(Screenshot grounding data)
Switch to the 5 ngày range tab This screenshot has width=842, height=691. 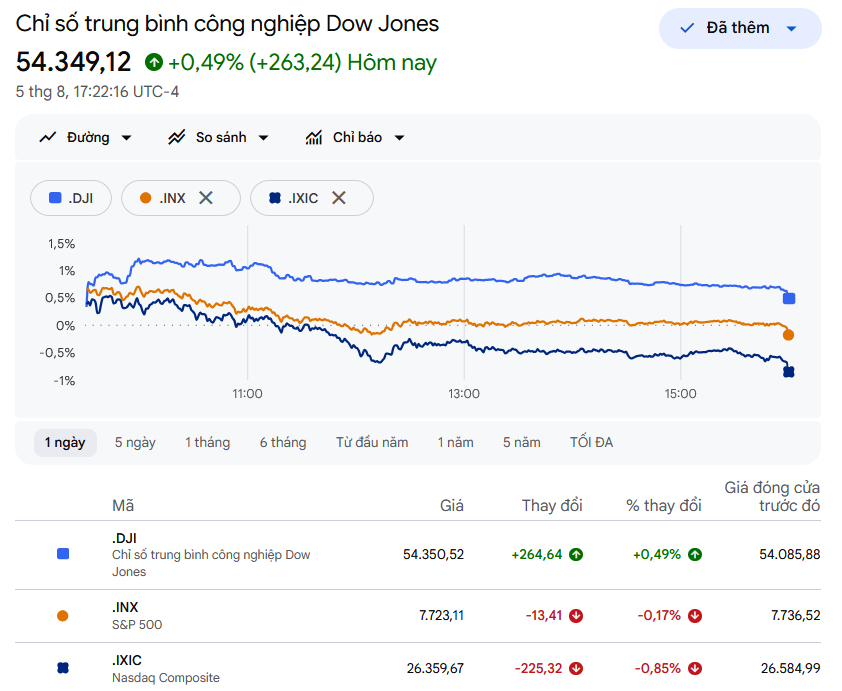[135, 442]
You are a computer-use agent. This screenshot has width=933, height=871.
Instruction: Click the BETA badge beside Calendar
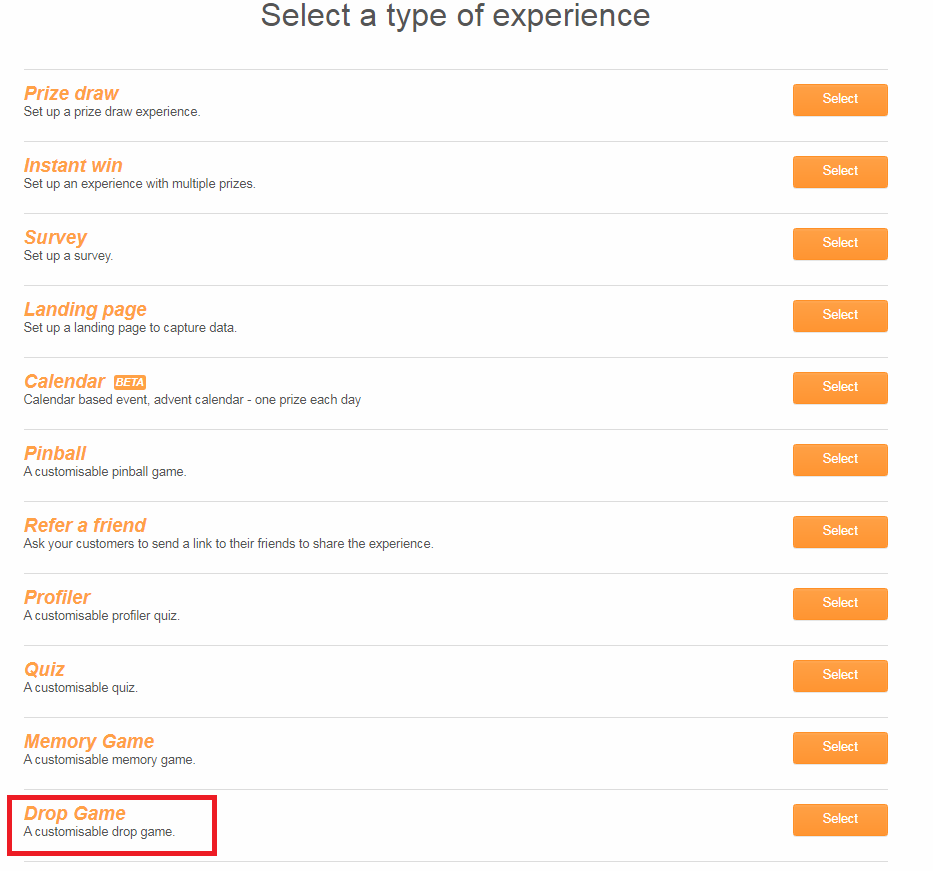click(x=130, y=382)
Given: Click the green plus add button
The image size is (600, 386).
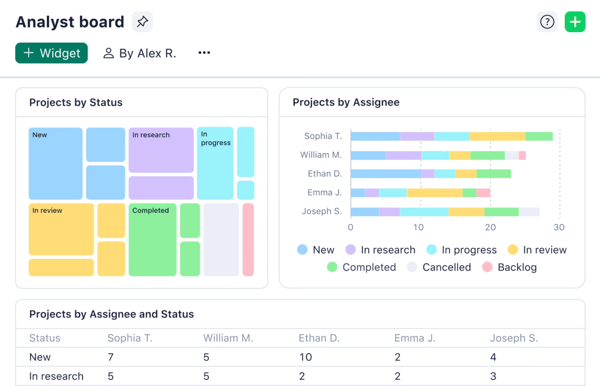Looking at the screenshot, I should pyautogui.click(x=575, y=22).
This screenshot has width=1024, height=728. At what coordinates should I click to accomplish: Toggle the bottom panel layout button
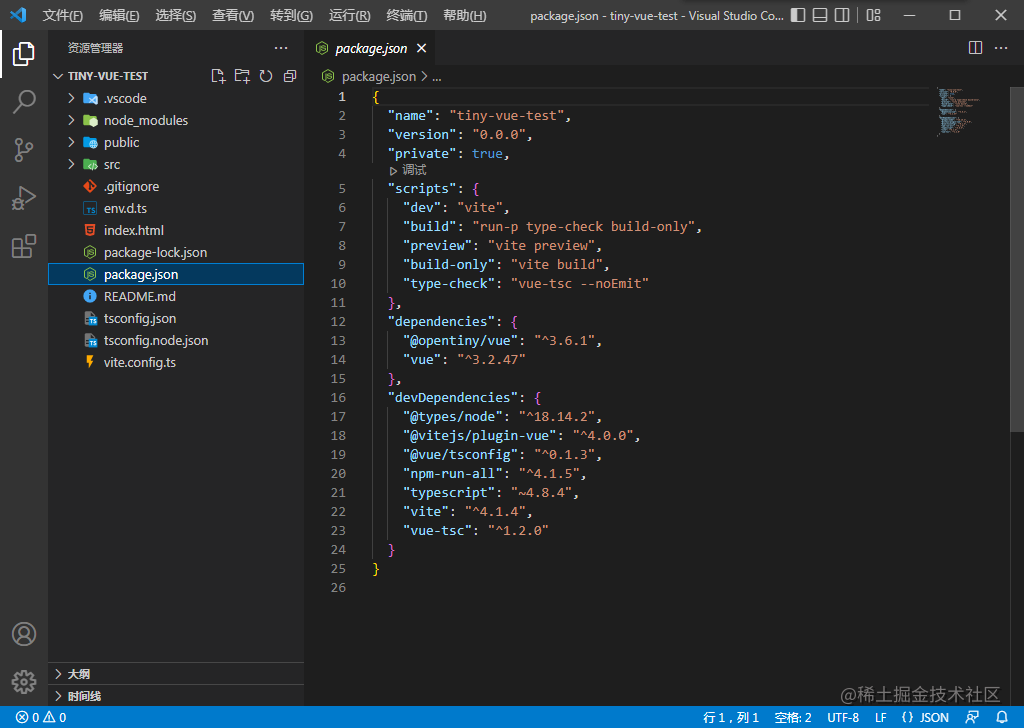click(x=820, y=15)
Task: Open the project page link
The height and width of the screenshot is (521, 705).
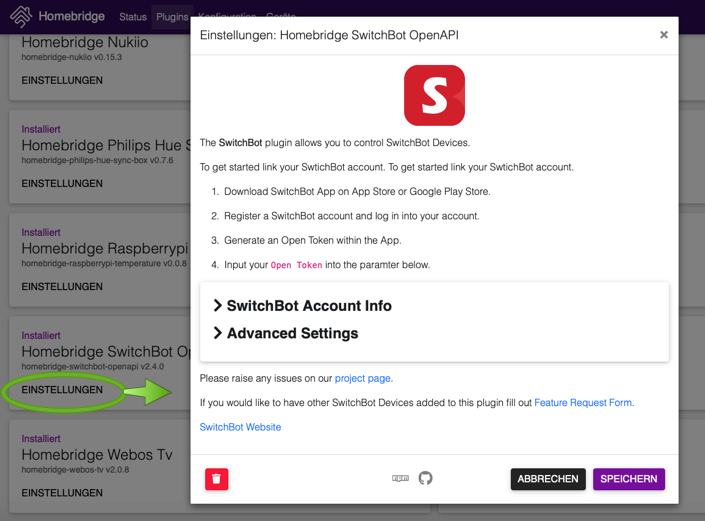Action: [362, 378]
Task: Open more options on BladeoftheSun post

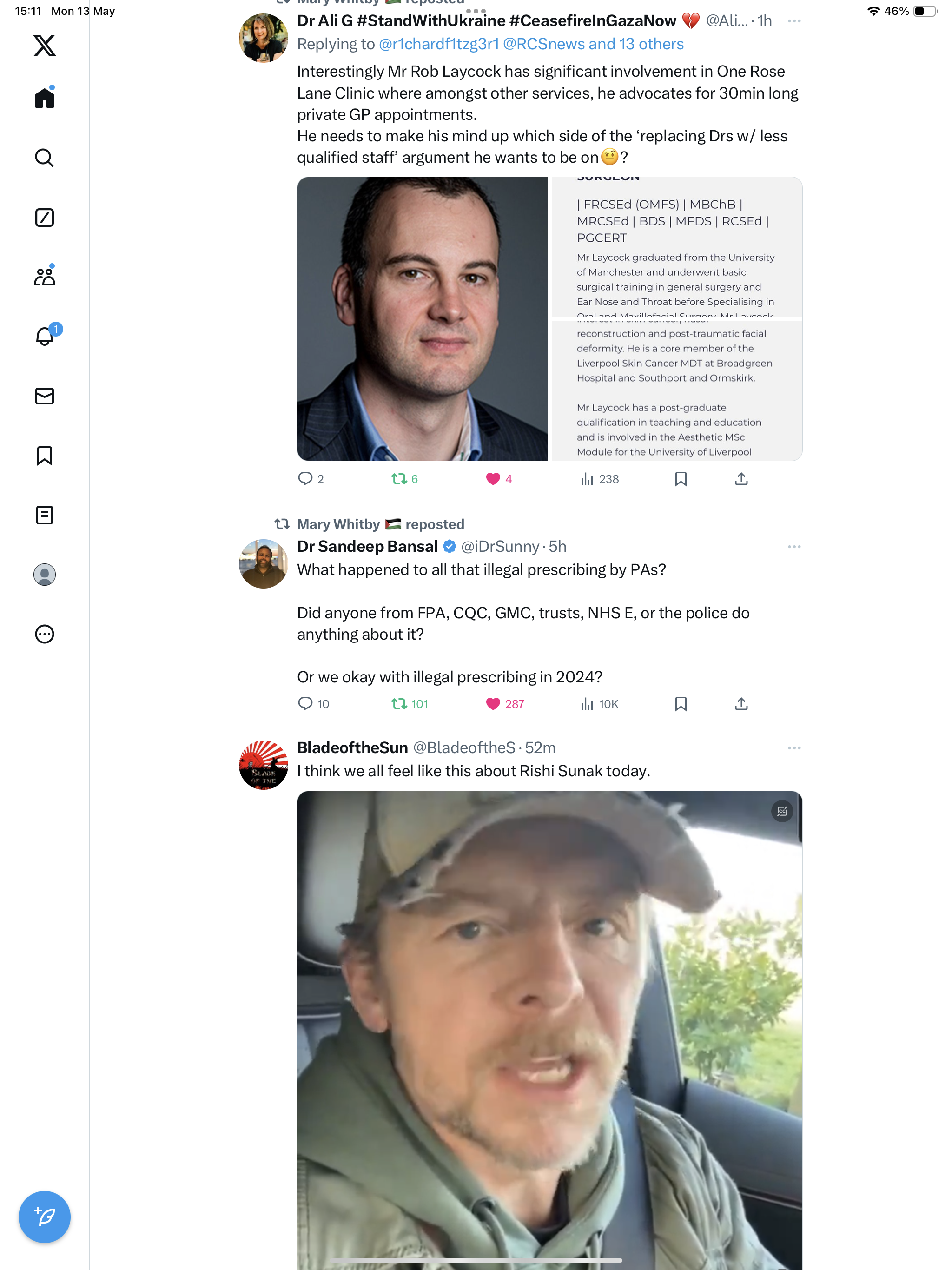Action: click(x=794, y=748)
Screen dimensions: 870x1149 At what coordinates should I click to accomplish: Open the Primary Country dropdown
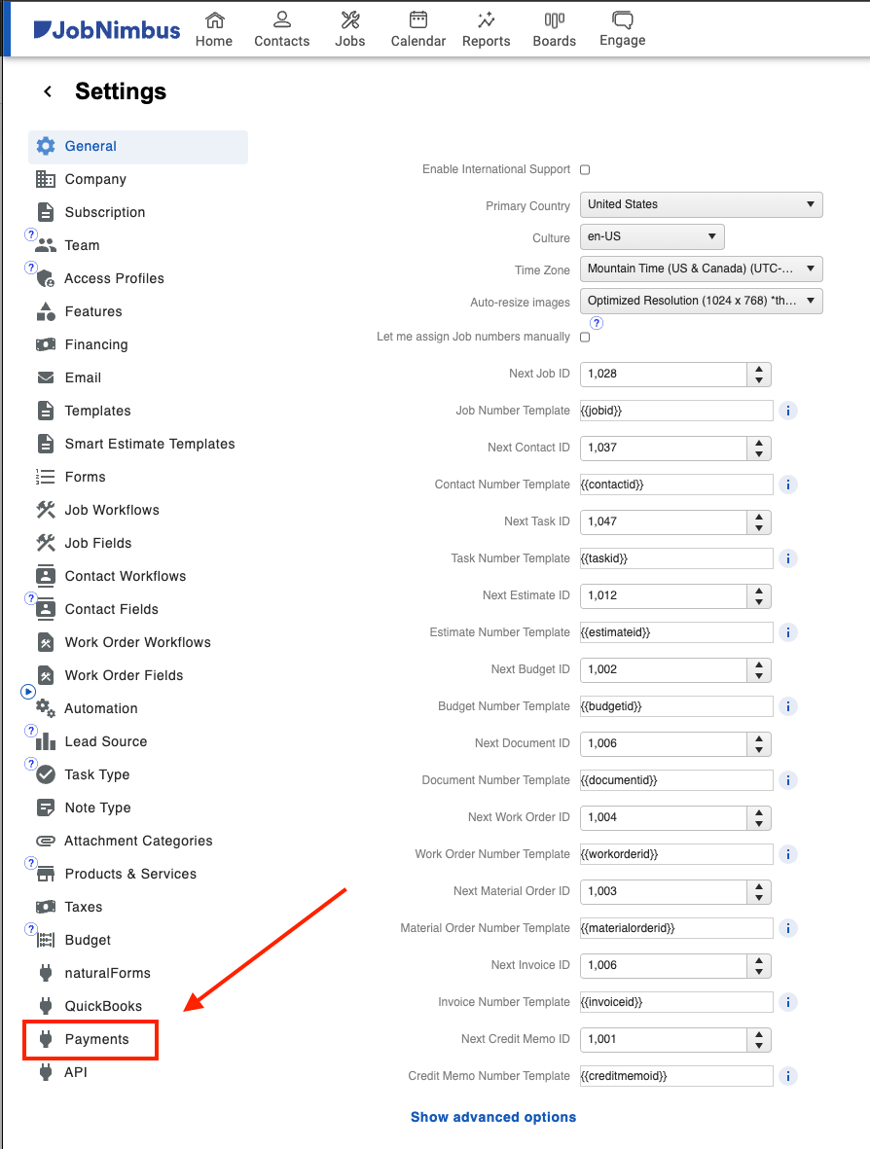click(700, 204)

### Exercise
Nothing but the lines from the one holding "You are a computer-use" to the end of the entries above should be echoed, exactly and with both ends included; omit the pictures.

### Answer space
You are a computer-use agent. This screenshot has width=933, height=871.
Instruction: Click the BETA badge beside Calendar
click(x=130, y=382)
Given: Click the green plus add button
The image size is (600, 386).
Looking at the screenshot, I should pyautogui.click(x=575, y=22).
This screenshot has width=1024, height=728. At what coordinates should I click to accomplish: Toggle the bottom panel layout button
click(x=820, y=15)
Task: Open the project page link
The height and width of the screenshot is (521, 705).
Action: [362, 378]
Task: Open more options on BladeoftheSun post

Action: click(x=794, y=748)
Screen dimensions: 870x1149 At what coordinates should I click to accomplish: Open the Primary Country dropdown
click(700, 204)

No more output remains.